Richard Pryce, 19, a student at the Royal College of Music, intends to pursue a career as a professional musician with his double bass.
Pryce, who was known as the “Datastream Cowboy” by fellow hackers, said yesterday: “I’m not going back to my old ways. I have put that behind me. It was just a phase I was going through. Now I would like to be a professional musician.”
He said that even if computer firms offered him high-profile jobs he would not accept them.
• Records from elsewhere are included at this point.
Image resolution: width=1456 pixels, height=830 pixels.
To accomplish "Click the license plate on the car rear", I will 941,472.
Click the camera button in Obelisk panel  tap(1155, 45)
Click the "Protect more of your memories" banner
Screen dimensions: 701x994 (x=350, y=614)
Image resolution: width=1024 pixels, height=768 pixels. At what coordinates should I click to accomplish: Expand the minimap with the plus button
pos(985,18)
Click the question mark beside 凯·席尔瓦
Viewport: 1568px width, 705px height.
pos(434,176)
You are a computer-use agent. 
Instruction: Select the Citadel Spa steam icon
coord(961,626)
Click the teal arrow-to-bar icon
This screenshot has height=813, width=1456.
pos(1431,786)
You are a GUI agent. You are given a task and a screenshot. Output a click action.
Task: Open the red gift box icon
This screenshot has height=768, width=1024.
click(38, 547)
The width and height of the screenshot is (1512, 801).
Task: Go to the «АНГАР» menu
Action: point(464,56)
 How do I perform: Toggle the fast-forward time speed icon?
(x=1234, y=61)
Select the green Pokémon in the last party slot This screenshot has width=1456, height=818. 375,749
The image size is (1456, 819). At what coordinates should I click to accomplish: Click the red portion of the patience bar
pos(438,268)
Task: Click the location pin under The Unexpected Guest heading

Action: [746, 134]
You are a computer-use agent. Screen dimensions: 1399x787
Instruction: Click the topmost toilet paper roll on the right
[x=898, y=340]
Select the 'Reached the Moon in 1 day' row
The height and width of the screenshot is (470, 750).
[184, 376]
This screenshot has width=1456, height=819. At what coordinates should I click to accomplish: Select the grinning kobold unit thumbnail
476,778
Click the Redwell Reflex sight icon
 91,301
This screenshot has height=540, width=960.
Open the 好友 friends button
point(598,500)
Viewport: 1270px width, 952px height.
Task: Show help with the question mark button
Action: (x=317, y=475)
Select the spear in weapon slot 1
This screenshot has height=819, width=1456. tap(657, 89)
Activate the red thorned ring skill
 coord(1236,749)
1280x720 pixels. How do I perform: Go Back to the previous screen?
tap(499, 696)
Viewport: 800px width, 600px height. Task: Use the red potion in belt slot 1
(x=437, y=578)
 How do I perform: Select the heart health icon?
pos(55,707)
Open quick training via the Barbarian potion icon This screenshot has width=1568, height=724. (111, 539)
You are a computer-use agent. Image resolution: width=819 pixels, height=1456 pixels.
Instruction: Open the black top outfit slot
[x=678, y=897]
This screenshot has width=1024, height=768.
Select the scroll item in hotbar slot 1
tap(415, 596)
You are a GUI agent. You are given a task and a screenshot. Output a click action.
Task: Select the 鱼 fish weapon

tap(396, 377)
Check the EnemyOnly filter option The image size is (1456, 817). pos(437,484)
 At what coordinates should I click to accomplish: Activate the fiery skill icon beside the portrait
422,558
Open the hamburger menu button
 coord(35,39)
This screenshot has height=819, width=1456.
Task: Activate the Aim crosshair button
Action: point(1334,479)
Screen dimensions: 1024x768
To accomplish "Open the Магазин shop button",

Instead he is trying to work out how to pay the £1,200 fine and £250 costs after he admitted 12 charges of gaining unauthorised access to US military computers, at Bow Street Magistrates on Thursday.
Posted by Kuji on June 26th, 2008
‘Datastream Cowboy’, 19, fined £1,200 for hacking secret US computer systems
By David Graves
A TEENAGE computer hacker known on the Internet as the “Datastream Cowboy,” who US military intelligence officials claimed had caused more harm than the KGB, was fined £1,200 yesterday for gaining unauthorised access to secret US Air Force computer systems.
The US Senate armed services committee was told later that the Royal College of Music student was “the number one threat to US security”.
Geoffrey Robertson, QC, defending, told Bow Street magistrates that the Pentagon had expected to find an East European spy ring responsible for the 200 security breaches, not an A-level student with a £750 personal computer in his bedroom.
Mr Roberston said Pryce had been guilty of “a schoolboy prank” and could not be blamed for the fact that security systems in the US military files “left something to be desired”. He downloaded scores of secret files, including details of the research and development of ballistic missiles.
Pryce, of Colindale, north London, admitted 12 specimen offences under the Computer Misuse Act 1990 and was ordered to pay £250 costs.